• Exercise directions: All that should appear is the run of lines from the one containing "Open the Configuration menu" through the end of the records, each repeated exactly.

• The input:
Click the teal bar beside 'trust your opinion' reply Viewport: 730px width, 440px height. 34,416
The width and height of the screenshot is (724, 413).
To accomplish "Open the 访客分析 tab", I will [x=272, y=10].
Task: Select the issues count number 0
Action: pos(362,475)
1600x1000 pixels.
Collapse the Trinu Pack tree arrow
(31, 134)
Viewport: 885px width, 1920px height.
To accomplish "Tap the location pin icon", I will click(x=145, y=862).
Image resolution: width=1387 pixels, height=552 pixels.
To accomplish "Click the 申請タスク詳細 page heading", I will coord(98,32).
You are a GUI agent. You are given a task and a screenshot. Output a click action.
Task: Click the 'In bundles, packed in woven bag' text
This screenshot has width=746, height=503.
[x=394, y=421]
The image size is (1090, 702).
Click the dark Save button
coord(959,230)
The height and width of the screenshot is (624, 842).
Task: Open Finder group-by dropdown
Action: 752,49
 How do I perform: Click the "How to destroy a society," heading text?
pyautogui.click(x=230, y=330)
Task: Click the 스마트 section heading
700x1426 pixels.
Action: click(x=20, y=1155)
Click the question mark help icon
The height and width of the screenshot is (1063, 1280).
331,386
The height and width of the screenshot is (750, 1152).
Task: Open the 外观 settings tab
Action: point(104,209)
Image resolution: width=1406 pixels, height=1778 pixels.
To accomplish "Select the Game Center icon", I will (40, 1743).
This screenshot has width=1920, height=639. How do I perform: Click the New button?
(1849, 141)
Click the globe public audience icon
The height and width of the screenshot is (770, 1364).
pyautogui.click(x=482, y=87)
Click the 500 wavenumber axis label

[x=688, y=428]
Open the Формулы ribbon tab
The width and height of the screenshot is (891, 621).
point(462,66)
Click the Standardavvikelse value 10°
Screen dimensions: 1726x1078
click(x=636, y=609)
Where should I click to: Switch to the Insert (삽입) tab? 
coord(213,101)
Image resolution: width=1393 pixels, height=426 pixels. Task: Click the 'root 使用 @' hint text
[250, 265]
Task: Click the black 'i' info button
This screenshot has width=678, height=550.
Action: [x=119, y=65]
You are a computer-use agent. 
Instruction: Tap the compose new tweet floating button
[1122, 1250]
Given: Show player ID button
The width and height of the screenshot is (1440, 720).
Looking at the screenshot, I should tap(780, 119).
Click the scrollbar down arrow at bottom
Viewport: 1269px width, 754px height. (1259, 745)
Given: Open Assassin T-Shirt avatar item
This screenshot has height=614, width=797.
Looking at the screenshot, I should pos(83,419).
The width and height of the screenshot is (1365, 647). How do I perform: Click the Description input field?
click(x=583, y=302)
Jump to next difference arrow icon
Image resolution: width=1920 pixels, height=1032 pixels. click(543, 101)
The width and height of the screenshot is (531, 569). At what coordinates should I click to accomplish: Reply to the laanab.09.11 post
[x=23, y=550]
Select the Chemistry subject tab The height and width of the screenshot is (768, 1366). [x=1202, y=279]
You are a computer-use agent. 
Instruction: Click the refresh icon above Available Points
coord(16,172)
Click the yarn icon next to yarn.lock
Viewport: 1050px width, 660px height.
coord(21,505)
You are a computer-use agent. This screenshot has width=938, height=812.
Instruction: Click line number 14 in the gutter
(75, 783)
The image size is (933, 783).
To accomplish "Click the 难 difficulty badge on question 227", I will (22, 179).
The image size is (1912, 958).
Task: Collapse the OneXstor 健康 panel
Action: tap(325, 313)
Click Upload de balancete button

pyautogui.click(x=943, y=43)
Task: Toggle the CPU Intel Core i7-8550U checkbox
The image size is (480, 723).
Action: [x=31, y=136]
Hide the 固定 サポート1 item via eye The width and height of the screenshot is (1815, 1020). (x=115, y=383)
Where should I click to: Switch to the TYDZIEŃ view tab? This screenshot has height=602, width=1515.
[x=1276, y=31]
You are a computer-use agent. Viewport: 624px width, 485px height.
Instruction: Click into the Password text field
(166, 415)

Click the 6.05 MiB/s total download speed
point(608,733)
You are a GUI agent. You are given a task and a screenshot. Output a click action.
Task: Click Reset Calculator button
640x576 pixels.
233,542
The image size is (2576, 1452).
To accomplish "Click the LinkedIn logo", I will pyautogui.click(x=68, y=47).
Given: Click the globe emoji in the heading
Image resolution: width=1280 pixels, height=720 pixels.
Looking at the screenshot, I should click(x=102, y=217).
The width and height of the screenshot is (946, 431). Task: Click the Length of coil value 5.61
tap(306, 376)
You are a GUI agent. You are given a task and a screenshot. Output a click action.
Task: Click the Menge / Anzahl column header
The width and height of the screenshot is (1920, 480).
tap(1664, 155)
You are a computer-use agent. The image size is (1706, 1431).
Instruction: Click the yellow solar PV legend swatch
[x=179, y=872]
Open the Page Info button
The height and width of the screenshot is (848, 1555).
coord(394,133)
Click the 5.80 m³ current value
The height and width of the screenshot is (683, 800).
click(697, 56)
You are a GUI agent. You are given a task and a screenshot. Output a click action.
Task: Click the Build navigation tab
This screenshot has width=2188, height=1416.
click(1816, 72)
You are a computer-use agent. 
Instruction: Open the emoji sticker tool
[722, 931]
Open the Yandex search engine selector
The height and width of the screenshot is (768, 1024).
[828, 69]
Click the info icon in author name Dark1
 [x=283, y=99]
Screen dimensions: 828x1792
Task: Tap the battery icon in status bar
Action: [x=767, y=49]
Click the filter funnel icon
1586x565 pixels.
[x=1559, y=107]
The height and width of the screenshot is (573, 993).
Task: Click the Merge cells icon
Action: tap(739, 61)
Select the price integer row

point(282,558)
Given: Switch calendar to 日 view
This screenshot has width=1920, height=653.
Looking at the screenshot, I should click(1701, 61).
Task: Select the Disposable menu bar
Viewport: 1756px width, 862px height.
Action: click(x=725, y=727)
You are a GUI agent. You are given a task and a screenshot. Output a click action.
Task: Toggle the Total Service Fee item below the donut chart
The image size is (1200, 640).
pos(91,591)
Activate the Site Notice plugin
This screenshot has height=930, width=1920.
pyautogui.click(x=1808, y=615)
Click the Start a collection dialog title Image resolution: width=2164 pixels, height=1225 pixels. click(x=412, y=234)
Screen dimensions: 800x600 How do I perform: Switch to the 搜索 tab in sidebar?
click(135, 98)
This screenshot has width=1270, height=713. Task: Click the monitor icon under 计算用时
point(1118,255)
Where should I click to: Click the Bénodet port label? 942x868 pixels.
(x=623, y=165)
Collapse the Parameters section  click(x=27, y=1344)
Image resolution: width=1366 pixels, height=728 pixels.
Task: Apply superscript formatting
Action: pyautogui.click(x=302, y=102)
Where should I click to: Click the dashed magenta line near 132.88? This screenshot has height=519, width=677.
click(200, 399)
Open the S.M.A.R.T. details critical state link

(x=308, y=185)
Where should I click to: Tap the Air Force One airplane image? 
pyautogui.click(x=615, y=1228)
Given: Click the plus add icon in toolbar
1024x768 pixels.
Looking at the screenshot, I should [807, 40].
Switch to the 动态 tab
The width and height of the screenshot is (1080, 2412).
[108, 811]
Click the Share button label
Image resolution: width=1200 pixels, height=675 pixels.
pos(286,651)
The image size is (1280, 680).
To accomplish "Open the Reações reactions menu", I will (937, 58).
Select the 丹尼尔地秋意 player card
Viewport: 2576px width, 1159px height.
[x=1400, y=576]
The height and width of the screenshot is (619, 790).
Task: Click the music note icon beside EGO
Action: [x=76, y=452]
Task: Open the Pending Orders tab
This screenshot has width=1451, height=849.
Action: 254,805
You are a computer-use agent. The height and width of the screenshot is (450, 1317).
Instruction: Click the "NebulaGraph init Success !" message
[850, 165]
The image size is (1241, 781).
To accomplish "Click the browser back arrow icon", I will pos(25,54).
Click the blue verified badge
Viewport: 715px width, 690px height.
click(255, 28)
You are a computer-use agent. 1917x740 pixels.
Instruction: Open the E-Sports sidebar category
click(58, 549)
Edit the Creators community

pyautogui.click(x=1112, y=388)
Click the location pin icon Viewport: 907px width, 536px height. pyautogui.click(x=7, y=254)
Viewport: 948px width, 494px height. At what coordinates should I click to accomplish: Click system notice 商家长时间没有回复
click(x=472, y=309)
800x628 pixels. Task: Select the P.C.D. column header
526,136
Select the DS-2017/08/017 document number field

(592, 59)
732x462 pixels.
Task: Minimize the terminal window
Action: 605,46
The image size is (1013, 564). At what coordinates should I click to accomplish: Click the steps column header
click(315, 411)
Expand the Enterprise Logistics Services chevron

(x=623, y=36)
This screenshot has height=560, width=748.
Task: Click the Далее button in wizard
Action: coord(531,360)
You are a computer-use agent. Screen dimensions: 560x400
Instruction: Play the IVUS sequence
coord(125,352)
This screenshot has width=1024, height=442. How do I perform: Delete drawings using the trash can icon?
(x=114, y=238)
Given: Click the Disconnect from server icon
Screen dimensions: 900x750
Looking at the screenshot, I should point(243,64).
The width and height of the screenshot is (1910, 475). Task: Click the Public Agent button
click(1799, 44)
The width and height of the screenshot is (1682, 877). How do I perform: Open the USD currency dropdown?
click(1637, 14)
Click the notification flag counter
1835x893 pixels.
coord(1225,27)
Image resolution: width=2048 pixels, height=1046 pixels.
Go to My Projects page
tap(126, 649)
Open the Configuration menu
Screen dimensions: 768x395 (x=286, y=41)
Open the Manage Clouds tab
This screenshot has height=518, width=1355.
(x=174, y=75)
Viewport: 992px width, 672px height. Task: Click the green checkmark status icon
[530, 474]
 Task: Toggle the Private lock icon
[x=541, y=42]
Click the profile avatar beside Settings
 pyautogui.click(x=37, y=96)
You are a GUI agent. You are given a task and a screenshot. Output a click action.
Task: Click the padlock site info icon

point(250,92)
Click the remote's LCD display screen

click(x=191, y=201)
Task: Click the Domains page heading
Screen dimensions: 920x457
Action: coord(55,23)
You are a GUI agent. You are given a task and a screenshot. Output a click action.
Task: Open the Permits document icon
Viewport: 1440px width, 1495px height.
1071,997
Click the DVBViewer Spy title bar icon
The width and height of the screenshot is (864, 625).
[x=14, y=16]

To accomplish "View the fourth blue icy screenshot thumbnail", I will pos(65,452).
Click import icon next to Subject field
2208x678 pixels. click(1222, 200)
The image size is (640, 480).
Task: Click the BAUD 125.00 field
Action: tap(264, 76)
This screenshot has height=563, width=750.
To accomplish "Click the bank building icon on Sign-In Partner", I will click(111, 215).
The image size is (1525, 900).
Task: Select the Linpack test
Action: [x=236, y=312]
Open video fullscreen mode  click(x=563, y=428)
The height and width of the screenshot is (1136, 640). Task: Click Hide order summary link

• Exercise result:
Open the Configuration menu
Screen dimensions: 768x395 (x=286, y=41)
Open the Manage Clouds tab
This screenshot has height=518, width=1355.
(x=174, y=75)
Viewport: 992px width, 672px height. Task: Click the green checkmark status icon
[530, 474]
 Task: Toggle the Private lock icon
[x=541, y=42]
Click the profile avatar beside Settings
 pyautogui.click(x=37, y=96)
You are a GUI agent. You are given a task and a screenshot. Output a click action.
Task: Click the padlock site info icon

point(250,92)
Click the remote's LCD display screen

click(x=191, y=201)
Task: Click the Domains page heading
Screen dimensions: 920x457
Action: coord(55,23)
You are a GUI agent. You are given a task and a screenshot. Output a click action.
Task: Open the Permits document icon
Viewport: 1440px width, 1495px height.
1071,997
Click the DVBViewer Spy title bar icon
The width and height of the screenshot is (864, 625).
[x=14, y=16]

To accomplish "View the fourth blue icy screenshot thumbnail", I will pos(65,452).
Click import icon next to Subject field
2208x678 pixels. click(1222, 200)
The image size is (640, 480).
Task: Click the BAUD 125.00 field
Action: tap(264, 76)
This screenshot has height=563, width=750.
To accomplish "Click the bank building icon on Sign-In Partner", I will click(111, 215).
The image size is (1525, 900).
Task: Select the Linpack test
Action: [x=236, y=312]
Open video fullscreen mode  click(x=563, y=428)
The height and width of the screenshot is (1136, 640). Task: Click Hide order summary link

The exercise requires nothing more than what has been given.